The total number of seasonally-adjusted jobs in the US legal market is currently recorded as 1,121,800

The US legal sector suffered 1,500 job losses in March this year, according to Bureau of Labor statistics released by the Department of Labor. This figure correlates with the general downward trend that has been evident since the beginning of 2017, with government statistics suggesting that a total of 4,000 jobs went in the first three months of the year.

The total number of seasonally-adjusted jobs in the US legal market is currently recorded as 1,121,800, with job numbers remaining at around this level since 2013. This compares unfavourably with 2007, when employment figures were 50,000 higher.

With the current reported head count losses, there is certainly nothing to suggest that the legal job market in the US will be staging any sort of recovery any time soon; indeed, concerns are likely to focus on whether further job losses are to follow.

There is no direct correlation between trends in the US legal job market and those in the UK; however, some of the firms that have laid off staff in the US also have UK operations, whose staff may well be wondering what lies in store for them.

K&L Gates has reportedly dismissed staff from at least four of its US offices.
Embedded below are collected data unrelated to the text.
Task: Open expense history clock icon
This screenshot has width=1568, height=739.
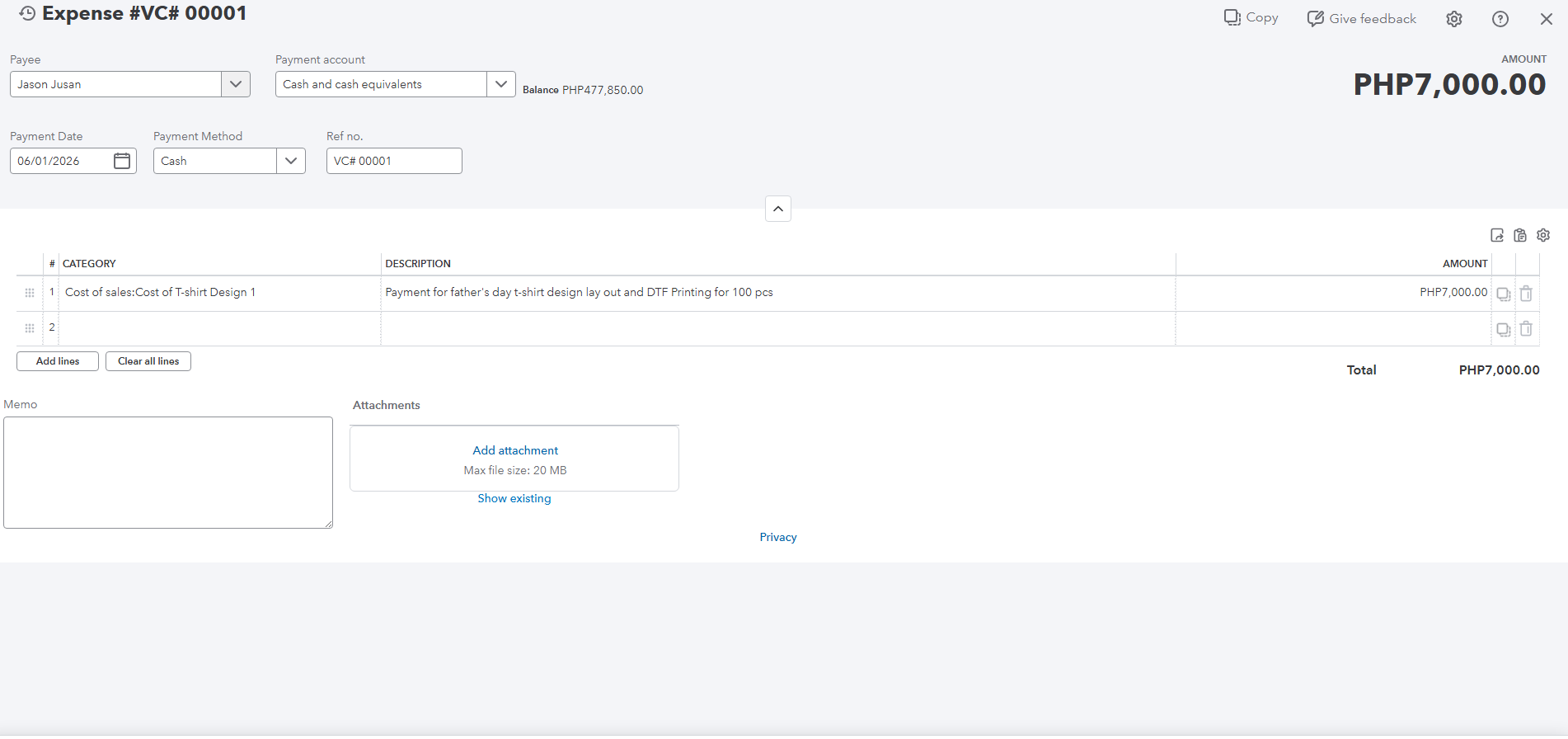Action: click(27, 13)
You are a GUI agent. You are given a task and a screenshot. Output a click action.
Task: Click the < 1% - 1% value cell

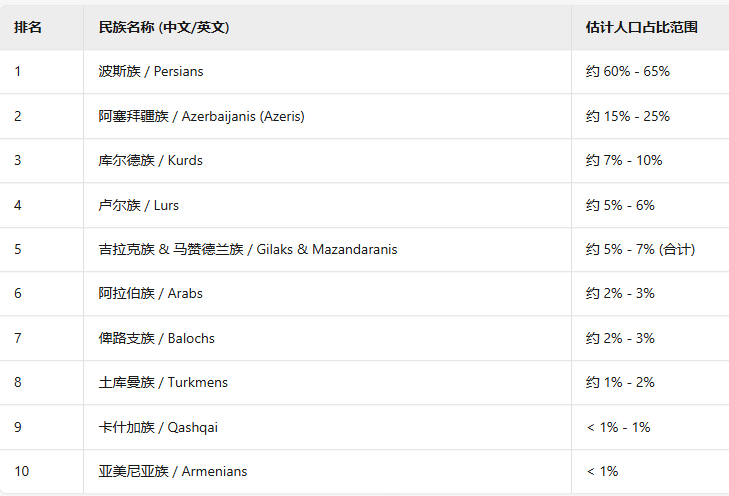tap(618, 427)
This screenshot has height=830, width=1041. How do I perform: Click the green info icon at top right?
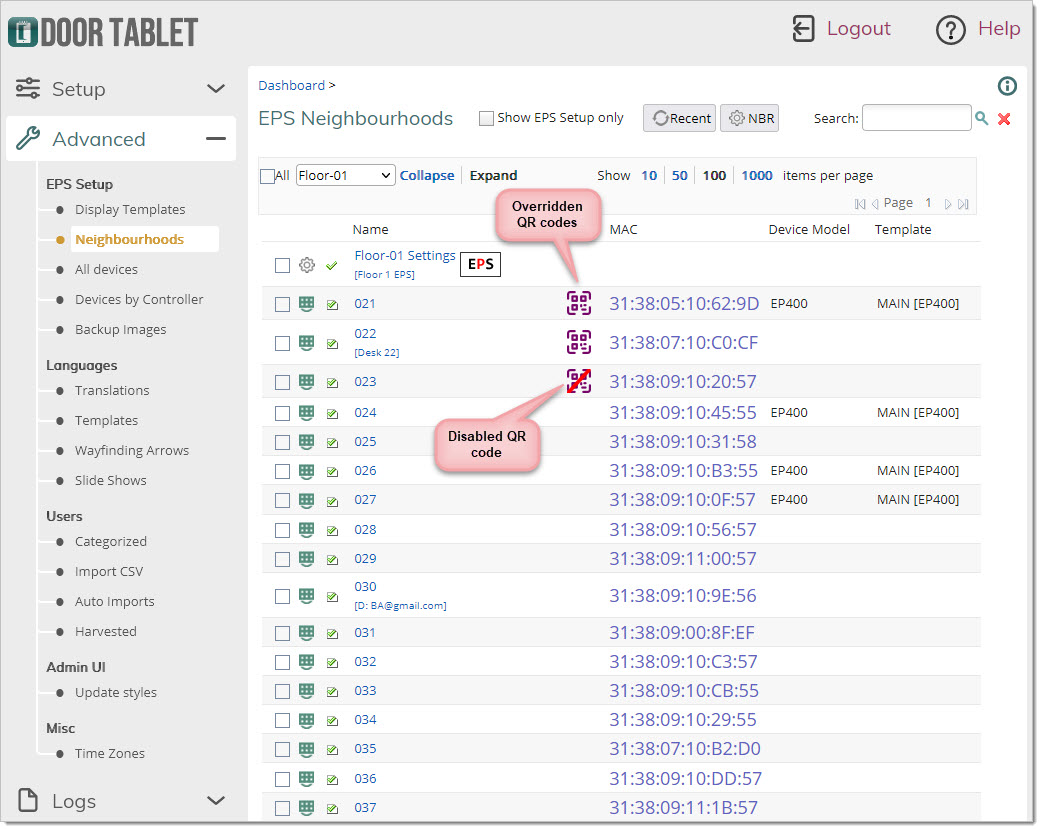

It is not known whether lawyers were among those directly affected; however, anonymous reports suggest that unspecified numbers of paralegals, secretaries and IT professionals were laid off and received severance payments equating to a fortnight for each year of their employment.

Careful followers of the legal press may already have noticed that some firms with operations on both sides of the Atlantic have dismissed staff in the UK but not in the US. In 2016, DLA Piper, for example, followed a trend that has been increasingly evident in the UK over the last few years and restructured its support staff operation. While other firms, such as Freshfields, chose to move elements of their support staff to non-London UK locations, DLA Piper relocated most of its affected positions to Warsaw.

DLA Piper’s management explained that the relocations were a necessary result of its rapid expansion over the preceding years and confirmed that it had no plans to conduct a similar exercise in the US. It remains to be seen exactly how reassuring its US support staff find this statement in light of the recent job losses across the entire US legal sector.